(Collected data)
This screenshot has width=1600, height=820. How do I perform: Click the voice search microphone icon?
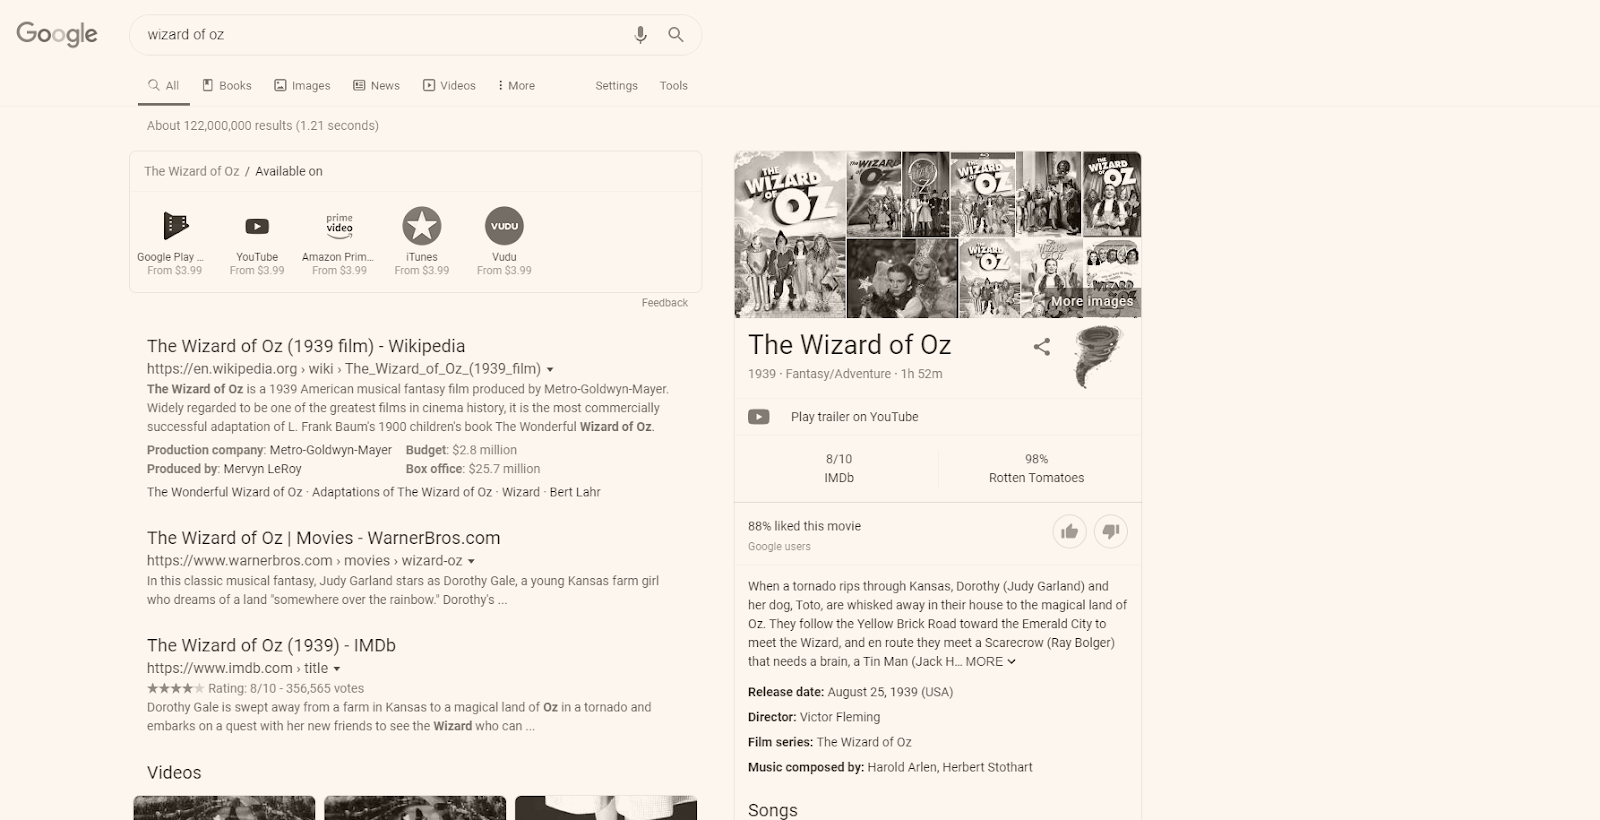coord(641,35)
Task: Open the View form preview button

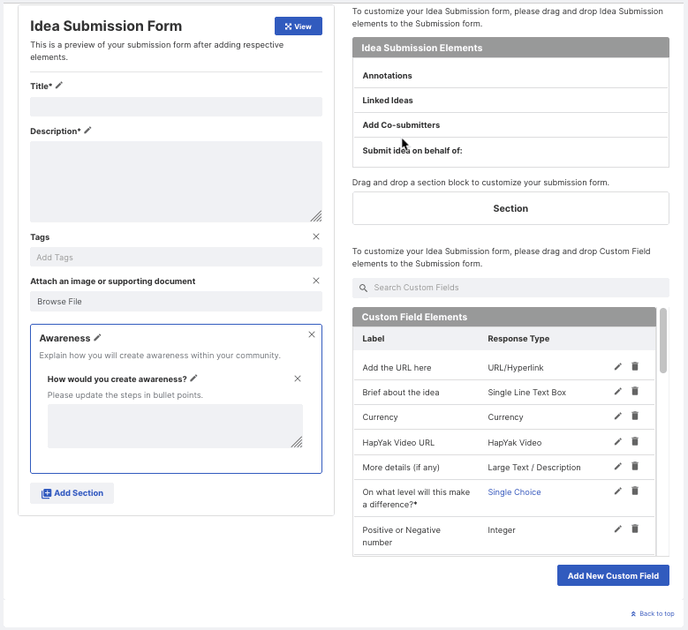Action: 298,26
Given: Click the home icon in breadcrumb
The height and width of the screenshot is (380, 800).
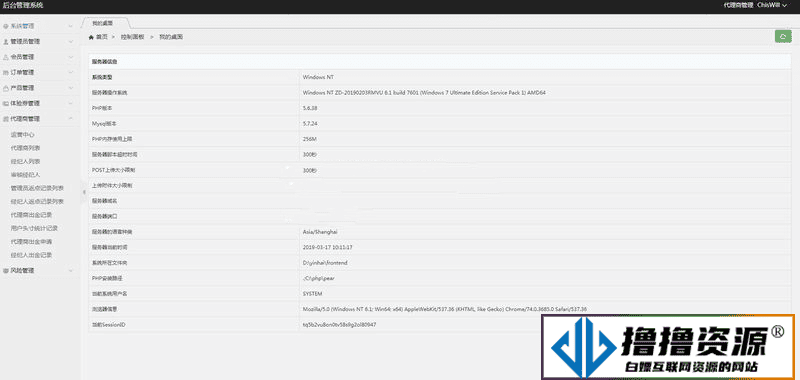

» **Work order**: Please write out, word for word, only the lines from the one holding "Task: Open the View form preview button" through the end of the records above, with both end lines included and the pictures dropped.

» **Exercise response**:
Task: Open the View form preview button

Action: 298,26
Given: Click the home icon in breadcrumb
The height and width of the screenshot is (380, 800).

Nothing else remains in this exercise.